The first focuses on “Good and Evil: A Philosophical Problematic” and opens with Bernard Pouderon’s superb 30-page stage-setting paper on “The Origin of Evil according to the GreekApologists : Matter and Spirit.” (Pouderon organized all four colloquia scheduled every four years from 1996.)
He shows us the insights into the problem of evil in the works of Justin, Athanagoras, Theophilos, Aristides, Tatian, and Melito of Sardis in their own words and with his analysis of them. Other papers in this part include one on Tertullian’s views on the origin of moral evil, and another on the poetry of St. Ephrem, the deacon of Nisibe, who calls theological rationalism the very root of evil.

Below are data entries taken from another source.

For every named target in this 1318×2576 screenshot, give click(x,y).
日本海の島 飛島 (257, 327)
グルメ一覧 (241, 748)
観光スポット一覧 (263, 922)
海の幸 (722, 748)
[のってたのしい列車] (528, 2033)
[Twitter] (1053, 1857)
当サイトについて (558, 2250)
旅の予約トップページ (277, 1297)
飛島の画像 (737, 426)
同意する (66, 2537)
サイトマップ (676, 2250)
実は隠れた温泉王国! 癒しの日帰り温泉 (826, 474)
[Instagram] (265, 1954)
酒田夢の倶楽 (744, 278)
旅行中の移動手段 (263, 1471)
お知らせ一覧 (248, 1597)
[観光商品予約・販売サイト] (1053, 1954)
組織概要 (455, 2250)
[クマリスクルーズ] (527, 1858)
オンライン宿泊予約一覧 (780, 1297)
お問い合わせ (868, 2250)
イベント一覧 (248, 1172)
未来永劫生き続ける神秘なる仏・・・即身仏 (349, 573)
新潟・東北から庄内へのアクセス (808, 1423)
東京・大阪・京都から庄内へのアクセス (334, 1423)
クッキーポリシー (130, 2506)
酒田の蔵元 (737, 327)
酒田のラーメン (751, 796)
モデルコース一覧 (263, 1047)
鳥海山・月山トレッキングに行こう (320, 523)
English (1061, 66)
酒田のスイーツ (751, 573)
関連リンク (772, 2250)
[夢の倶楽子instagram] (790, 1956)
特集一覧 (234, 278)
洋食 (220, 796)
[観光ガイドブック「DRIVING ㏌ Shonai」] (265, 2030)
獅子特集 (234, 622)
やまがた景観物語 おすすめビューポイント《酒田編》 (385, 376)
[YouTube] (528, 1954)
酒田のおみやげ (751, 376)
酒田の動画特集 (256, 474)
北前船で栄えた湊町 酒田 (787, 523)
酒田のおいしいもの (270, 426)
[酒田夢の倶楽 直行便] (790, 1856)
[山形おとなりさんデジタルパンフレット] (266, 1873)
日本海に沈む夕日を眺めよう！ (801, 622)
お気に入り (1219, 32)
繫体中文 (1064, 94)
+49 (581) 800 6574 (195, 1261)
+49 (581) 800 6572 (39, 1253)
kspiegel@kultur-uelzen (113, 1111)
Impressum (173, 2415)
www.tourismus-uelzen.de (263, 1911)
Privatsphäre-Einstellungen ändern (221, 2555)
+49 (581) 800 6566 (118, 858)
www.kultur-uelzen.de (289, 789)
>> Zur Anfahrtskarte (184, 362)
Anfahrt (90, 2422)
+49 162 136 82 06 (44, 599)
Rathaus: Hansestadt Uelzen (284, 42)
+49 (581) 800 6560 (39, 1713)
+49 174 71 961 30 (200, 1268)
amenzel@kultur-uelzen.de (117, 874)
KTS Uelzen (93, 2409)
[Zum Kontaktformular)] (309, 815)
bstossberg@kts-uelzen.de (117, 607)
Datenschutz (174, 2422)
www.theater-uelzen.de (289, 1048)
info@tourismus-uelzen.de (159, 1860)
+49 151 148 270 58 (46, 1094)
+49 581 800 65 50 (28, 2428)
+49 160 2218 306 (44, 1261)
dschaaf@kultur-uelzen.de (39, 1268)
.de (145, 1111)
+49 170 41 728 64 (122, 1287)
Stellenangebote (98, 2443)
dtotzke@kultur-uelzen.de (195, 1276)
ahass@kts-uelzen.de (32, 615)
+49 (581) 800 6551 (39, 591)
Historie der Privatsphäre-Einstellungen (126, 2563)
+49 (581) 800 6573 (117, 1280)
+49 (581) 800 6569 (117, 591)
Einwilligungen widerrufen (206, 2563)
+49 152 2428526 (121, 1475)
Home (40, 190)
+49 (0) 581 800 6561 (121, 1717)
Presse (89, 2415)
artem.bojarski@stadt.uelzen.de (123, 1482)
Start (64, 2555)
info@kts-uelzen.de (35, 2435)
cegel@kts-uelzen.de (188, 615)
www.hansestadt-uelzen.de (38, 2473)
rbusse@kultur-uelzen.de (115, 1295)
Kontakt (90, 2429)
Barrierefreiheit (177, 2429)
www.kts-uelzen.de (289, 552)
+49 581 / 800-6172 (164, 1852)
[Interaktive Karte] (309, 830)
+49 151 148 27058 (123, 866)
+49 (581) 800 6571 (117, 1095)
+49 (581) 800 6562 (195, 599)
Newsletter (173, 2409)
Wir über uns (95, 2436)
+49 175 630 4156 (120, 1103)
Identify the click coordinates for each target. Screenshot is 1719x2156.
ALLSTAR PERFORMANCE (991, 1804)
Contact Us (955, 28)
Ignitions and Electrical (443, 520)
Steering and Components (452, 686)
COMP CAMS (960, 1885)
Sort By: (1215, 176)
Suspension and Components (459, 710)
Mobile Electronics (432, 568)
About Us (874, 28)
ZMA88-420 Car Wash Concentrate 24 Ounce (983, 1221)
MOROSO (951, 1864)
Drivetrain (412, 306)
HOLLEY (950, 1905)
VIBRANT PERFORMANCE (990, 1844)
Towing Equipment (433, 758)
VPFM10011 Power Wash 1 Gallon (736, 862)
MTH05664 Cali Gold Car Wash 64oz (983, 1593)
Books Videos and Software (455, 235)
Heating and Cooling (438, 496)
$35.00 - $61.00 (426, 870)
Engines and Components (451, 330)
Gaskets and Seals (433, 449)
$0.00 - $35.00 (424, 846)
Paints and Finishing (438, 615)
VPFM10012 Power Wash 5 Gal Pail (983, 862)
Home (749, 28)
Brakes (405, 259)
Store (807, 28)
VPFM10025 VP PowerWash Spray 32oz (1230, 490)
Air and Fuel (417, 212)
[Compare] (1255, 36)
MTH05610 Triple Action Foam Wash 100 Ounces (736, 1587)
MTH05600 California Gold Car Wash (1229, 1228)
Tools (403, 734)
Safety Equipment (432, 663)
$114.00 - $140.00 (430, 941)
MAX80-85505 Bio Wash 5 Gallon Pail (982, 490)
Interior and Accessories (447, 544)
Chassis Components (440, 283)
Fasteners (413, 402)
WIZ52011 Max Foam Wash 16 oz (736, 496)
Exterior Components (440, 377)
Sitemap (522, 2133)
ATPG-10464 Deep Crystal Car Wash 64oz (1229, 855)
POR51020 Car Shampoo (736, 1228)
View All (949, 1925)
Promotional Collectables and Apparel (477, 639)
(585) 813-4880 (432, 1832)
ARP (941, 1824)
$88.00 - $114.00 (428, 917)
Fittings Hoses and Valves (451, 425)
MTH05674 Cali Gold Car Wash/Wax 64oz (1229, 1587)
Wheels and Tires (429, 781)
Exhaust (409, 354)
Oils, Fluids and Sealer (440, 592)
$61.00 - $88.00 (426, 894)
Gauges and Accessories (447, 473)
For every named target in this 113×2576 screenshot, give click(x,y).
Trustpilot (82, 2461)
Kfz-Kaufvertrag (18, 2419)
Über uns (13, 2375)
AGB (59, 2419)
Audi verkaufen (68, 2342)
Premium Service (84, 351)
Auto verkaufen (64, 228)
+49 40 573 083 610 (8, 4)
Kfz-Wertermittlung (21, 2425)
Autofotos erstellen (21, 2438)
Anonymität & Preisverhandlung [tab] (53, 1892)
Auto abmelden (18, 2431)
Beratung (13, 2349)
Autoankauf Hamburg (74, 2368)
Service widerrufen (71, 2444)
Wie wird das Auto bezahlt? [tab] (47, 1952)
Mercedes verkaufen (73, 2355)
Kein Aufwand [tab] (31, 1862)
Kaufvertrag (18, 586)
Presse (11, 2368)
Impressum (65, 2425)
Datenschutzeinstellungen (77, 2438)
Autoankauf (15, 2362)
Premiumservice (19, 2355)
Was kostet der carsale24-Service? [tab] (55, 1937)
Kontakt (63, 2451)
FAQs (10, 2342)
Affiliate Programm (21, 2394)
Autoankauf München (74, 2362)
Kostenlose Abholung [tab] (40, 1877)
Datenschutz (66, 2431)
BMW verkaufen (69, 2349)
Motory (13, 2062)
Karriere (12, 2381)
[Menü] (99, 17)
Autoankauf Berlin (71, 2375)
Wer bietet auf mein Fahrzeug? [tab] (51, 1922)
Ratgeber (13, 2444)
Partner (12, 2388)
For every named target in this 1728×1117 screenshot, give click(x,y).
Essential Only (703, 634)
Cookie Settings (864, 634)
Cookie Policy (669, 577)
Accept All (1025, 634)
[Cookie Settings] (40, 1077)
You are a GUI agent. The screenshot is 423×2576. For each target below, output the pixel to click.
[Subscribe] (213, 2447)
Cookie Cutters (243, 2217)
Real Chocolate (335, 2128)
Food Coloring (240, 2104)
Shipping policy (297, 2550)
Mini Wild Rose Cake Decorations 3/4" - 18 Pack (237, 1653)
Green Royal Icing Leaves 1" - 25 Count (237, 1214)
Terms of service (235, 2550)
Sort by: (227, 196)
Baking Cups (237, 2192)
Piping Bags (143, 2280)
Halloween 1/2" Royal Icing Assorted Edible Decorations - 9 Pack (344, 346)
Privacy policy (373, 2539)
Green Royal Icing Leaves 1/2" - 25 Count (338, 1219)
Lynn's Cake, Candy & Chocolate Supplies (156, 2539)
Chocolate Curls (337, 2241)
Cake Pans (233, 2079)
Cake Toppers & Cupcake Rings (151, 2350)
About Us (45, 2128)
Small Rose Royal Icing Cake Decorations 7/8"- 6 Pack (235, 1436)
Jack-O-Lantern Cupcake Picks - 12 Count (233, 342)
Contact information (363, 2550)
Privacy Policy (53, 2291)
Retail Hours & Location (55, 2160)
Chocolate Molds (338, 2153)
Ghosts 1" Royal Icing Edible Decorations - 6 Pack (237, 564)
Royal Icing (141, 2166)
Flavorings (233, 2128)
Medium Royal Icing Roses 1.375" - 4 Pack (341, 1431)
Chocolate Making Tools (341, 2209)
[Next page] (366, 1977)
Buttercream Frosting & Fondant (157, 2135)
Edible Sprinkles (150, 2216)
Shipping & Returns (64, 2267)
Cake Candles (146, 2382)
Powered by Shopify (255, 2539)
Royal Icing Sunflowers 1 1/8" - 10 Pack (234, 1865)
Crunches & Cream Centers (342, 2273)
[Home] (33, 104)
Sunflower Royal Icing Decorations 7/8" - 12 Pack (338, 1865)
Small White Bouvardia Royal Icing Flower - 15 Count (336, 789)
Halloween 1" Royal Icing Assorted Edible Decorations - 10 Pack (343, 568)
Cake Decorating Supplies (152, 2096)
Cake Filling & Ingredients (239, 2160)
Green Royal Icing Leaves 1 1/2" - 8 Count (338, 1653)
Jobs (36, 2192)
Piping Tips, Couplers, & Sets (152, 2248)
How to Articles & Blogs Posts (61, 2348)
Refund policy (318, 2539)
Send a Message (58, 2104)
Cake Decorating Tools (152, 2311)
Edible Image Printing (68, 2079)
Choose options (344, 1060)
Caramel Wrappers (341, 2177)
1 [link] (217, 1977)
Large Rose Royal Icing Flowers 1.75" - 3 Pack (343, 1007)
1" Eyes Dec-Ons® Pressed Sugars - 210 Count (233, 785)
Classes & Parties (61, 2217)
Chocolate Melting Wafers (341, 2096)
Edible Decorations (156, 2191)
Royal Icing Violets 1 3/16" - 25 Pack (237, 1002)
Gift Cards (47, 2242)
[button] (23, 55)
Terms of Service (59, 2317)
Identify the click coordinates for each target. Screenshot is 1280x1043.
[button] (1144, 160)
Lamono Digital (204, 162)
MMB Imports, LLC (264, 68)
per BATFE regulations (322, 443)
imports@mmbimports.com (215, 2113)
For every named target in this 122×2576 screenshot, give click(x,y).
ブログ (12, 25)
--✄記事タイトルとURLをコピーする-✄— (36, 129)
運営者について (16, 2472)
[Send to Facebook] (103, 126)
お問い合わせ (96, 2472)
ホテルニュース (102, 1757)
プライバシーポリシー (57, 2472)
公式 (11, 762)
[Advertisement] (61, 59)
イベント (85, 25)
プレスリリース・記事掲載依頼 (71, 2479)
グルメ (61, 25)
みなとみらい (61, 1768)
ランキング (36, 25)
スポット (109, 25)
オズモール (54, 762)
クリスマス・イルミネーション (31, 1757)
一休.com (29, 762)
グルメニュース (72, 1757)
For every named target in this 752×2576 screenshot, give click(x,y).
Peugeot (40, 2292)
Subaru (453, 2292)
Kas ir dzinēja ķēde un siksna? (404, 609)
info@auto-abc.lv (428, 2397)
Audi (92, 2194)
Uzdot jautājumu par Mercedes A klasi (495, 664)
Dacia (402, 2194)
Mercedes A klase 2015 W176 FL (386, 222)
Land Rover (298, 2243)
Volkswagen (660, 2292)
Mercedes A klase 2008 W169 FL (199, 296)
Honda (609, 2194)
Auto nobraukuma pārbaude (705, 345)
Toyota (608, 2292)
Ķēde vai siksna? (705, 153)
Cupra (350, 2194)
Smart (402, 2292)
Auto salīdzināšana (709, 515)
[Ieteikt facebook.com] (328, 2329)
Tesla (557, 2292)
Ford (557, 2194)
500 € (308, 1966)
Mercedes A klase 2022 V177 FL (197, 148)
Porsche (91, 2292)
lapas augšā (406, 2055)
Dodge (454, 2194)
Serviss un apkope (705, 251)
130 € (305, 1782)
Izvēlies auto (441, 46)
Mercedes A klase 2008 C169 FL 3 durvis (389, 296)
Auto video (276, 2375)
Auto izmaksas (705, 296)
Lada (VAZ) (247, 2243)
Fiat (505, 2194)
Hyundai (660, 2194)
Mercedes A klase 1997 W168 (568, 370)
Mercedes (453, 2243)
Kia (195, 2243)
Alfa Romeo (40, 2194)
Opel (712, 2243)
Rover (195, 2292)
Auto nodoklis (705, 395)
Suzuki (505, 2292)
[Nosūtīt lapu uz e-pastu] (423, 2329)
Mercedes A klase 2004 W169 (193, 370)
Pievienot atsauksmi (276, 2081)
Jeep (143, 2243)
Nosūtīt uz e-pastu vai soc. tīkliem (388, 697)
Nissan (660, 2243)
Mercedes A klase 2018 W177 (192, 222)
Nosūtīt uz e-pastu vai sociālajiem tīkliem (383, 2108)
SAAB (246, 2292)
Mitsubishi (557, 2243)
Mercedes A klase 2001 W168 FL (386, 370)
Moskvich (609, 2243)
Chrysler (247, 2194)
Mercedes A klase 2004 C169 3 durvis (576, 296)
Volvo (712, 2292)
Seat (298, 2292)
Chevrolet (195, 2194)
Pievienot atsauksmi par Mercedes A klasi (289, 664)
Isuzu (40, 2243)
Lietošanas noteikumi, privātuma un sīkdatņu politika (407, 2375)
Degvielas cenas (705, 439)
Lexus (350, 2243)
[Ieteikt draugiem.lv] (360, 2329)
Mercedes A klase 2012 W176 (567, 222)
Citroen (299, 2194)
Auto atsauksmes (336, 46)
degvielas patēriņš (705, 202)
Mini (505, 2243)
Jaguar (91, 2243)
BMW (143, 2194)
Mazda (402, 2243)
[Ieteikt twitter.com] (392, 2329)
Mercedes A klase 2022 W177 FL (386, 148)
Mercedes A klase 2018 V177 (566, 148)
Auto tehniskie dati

In the second part, “Temptation and Choice,” the first paper deals with spiritual discernment and compares how a text like 1 Corinthians 3:11–15 was received differently by Origen and Cyprian. Another traces the figure of the Christian orant in patristic writings from Origen to Evagrius. Still another discusses “Sin and the Liberation of Mankind according to St. John Damascene.”
In the third part, “Figures and Types,” we find such papers as “Cain, a Figure of Evil according to Philo of Alexandria,” “The Eschatological Adversary in the Apocalypse of Peter,” and “The Figure of the Anti-Christ according to Jerome.”
This collection of papers, as scholarly as it is, suffers from the plight of any large collection of closely related sub- jects by numerous authors: the papers vary considerably in quality and applicability and thus will be of value principally as a resource in a university setting where historical and theological research is being done, and where funds are available for the book’s acquisition.
The volume itself is superbly edited and attractively presented.